I have different versions of it - one of them is pea soup brain fog. At these times it literally feels like something has gathered in my brain - like I can locate it at the centre of my forehead - glue or fog or treacle and my thoughts have to battle their way through it. It impacts on memory, quite literally from moment to moment - not just distant memory but what I was about to say/do, the next bit of a sentence. It makes any kind of analytical thinking very hard. Straightforward questions are ok like - have you read this book? However a question like - ‘what do you think of this book?’ would leave me struggling to pull my thoughts together. In fact it impacts on my memory so hugely that when I am like that I can feel lost and a bit personality less. It’s made me realise how much of who we are is dependent upon our memories, what has happened to us, the opinions we have formed etc… When I am like this I feel more thing than person.

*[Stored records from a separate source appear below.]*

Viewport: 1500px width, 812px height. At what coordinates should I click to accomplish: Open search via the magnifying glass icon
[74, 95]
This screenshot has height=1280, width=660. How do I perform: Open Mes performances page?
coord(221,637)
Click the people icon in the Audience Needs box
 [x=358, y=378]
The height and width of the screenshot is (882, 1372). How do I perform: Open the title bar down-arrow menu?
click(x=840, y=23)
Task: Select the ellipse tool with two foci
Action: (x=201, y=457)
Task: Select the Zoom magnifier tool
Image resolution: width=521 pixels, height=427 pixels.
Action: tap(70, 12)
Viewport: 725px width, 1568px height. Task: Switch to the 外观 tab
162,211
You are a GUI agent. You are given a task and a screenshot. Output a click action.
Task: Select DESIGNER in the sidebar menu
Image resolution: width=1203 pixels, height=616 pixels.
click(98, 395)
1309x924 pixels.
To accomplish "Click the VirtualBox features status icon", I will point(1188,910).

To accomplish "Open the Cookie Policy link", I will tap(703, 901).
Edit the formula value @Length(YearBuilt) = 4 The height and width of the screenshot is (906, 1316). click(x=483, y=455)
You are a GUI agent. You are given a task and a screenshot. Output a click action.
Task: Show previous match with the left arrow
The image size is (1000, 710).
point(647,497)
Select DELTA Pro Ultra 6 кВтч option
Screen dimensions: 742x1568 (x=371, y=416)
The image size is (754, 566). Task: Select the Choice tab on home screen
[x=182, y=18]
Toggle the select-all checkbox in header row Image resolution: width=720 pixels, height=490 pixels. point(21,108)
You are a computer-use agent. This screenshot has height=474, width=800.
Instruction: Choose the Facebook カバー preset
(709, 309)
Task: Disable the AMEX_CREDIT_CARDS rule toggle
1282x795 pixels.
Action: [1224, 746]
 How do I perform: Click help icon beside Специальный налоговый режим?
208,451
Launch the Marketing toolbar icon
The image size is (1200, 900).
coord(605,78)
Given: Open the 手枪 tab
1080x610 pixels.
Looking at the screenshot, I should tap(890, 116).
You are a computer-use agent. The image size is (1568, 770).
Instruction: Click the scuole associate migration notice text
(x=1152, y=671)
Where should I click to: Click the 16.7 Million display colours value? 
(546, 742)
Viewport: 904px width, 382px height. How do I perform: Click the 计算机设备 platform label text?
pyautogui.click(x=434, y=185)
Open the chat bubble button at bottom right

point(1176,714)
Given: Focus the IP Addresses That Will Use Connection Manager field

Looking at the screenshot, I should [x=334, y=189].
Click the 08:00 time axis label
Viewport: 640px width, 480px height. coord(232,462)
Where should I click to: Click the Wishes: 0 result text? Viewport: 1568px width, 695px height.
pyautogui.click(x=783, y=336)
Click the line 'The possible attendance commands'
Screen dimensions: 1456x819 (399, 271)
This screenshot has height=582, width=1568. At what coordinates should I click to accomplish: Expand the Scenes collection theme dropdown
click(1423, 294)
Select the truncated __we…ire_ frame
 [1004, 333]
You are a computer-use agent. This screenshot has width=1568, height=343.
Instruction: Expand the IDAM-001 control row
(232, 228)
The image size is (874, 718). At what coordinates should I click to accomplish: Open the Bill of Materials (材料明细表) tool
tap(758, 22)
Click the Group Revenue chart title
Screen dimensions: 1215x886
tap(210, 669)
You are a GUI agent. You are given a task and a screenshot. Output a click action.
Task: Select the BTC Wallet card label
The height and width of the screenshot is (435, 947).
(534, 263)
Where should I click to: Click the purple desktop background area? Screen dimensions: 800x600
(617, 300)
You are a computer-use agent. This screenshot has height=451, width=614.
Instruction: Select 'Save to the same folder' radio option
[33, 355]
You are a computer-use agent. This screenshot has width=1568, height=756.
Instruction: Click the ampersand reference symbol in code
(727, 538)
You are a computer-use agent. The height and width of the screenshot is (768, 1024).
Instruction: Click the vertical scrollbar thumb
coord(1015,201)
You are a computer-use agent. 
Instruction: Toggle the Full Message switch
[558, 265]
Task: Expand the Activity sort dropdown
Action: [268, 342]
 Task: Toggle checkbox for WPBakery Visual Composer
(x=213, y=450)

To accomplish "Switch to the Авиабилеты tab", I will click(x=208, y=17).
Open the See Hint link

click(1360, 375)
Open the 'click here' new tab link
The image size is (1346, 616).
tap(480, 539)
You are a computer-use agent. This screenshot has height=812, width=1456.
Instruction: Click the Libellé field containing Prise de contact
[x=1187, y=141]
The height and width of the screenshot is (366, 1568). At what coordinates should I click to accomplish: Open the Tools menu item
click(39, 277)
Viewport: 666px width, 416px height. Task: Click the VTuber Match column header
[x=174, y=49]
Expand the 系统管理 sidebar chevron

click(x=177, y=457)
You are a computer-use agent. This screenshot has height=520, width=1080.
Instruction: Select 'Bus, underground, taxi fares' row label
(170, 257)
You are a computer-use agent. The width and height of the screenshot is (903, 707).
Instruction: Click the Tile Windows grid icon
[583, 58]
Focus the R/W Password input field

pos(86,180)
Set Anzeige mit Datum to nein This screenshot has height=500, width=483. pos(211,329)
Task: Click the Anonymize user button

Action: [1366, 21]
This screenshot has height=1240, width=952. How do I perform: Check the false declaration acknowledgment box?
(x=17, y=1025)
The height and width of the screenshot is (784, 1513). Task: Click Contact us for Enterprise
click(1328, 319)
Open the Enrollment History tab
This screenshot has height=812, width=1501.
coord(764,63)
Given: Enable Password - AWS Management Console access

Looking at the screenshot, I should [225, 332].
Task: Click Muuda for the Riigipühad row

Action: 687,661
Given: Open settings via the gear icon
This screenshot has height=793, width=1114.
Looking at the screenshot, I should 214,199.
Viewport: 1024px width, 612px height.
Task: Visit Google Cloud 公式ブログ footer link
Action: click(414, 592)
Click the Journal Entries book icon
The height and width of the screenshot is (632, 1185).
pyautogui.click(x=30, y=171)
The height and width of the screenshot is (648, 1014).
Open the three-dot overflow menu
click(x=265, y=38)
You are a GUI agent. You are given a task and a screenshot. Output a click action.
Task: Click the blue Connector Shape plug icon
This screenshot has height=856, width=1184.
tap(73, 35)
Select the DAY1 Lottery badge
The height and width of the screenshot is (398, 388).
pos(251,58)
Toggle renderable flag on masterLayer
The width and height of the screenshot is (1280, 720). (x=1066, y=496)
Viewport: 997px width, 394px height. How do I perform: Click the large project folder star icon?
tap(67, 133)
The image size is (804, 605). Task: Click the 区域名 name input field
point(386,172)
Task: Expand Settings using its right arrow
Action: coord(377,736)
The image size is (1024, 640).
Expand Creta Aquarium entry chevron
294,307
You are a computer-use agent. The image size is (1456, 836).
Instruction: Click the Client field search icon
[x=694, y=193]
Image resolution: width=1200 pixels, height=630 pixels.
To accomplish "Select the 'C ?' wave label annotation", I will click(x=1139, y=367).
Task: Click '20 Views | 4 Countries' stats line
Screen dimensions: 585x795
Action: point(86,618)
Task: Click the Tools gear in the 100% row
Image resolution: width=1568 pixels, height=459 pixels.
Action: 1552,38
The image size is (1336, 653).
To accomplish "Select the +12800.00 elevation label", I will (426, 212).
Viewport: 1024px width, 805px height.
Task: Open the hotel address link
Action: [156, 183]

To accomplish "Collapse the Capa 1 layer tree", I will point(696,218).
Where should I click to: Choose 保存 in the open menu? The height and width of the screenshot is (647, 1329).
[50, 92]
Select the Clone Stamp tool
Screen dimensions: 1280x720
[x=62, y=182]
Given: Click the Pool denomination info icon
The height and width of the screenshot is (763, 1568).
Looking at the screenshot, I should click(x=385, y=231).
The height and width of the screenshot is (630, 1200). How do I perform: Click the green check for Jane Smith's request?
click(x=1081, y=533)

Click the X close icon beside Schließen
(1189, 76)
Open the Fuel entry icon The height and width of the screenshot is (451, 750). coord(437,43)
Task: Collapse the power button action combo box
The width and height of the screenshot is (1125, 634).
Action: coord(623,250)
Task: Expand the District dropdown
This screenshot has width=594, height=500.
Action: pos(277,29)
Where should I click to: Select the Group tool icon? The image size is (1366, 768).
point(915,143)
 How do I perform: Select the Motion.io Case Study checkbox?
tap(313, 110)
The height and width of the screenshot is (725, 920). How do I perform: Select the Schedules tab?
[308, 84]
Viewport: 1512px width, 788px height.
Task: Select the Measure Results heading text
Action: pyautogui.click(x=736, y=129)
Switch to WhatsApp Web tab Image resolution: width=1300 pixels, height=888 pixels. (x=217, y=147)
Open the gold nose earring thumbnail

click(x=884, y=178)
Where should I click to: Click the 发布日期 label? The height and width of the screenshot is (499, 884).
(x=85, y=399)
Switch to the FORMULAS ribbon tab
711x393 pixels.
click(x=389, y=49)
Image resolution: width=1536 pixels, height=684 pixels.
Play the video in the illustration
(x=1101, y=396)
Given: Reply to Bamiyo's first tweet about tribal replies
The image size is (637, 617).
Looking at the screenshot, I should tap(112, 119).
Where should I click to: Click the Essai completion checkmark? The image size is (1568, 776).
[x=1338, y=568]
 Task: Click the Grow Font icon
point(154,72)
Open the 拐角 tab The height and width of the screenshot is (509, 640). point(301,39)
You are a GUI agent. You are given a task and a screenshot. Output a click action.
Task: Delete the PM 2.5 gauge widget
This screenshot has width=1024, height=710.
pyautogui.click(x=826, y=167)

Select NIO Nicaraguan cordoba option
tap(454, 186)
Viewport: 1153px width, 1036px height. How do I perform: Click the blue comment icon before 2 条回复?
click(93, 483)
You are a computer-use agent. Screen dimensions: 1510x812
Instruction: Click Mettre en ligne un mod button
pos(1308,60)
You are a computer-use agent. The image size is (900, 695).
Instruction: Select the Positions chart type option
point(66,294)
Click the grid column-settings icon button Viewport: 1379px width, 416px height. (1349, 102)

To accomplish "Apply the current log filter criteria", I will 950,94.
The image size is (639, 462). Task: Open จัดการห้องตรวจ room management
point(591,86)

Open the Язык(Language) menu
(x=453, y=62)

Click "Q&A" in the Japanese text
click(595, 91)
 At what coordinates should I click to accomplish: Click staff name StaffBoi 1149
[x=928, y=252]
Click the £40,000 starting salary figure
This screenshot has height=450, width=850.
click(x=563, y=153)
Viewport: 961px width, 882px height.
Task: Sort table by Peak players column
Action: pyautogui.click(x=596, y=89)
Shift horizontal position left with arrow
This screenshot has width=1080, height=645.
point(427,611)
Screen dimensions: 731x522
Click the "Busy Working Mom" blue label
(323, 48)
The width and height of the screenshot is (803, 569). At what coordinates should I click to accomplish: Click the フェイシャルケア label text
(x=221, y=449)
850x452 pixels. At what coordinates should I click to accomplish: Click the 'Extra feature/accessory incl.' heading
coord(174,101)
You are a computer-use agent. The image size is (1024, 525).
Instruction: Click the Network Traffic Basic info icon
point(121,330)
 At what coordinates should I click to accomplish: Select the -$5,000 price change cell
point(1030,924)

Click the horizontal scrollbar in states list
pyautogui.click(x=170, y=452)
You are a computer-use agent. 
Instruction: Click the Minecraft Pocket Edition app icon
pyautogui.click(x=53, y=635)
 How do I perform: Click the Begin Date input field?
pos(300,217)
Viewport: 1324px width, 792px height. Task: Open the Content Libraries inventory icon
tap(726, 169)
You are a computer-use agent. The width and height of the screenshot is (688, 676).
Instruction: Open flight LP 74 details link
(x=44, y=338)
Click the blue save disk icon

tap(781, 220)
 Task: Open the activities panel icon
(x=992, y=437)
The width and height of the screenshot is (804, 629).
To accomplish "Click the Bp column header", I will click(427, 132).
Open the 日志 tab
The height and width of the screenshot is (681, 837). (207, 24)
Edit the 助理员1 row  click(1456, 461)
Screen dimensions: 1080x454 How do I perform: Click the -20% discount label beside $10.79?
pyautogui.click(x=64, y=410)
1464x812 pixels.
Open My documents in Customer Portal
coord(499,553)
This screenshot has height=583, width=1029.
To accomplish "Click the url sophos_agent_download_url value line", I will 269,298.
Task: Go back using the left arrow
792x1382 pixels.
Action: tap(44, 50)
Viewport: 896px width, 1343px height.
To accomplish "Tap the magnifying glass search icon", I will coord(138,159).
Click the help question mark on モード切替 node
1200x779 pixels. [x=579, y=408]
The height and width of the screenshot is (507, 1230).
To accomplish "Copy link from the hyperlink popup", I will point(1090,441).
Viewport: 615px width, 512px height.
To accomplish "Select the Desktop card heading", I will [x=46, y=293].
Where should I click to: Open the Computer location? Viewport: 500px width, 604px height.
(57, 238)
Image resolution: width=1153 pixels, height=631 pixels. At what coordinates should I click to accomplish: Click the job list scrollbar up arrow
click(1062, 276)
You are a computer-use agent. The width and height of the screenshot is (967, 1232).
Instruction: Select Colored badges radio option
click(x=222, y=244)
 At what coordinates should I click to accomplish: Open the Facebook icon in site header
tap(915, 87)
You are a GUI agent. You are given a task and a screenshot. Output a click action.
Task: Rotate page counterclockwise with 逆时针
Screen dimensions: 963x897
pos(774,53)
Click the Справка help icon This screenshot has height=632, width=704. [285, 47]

The other version is even harder to describe. A neurologist once said to me that 'migraine slows the brain, ’ and that would be one description - a slowing of thought. Or rather than being stoned that I have taken a slightly more hallucinogenic drug which brings on a dreamy, surreal, floaty brained quality. At these times I feel like I can’t catch my thoughts, like they are floating away from me. My brain feels light in a bad way. This is often accompanied by extreme light sensitivity and a sensation visually that things are simultanously too near and too far away. So the whole experience is, I am guessing, akin to an acid trip. I have never taken acid so I don’t know for sure.
I am a screenwriter, so this has been a major battle with regard to work. Although I had the brain fog for the first two years of illness, I have had long periods of remission from it, which has allowed me to work again, although I have the brain fog currently.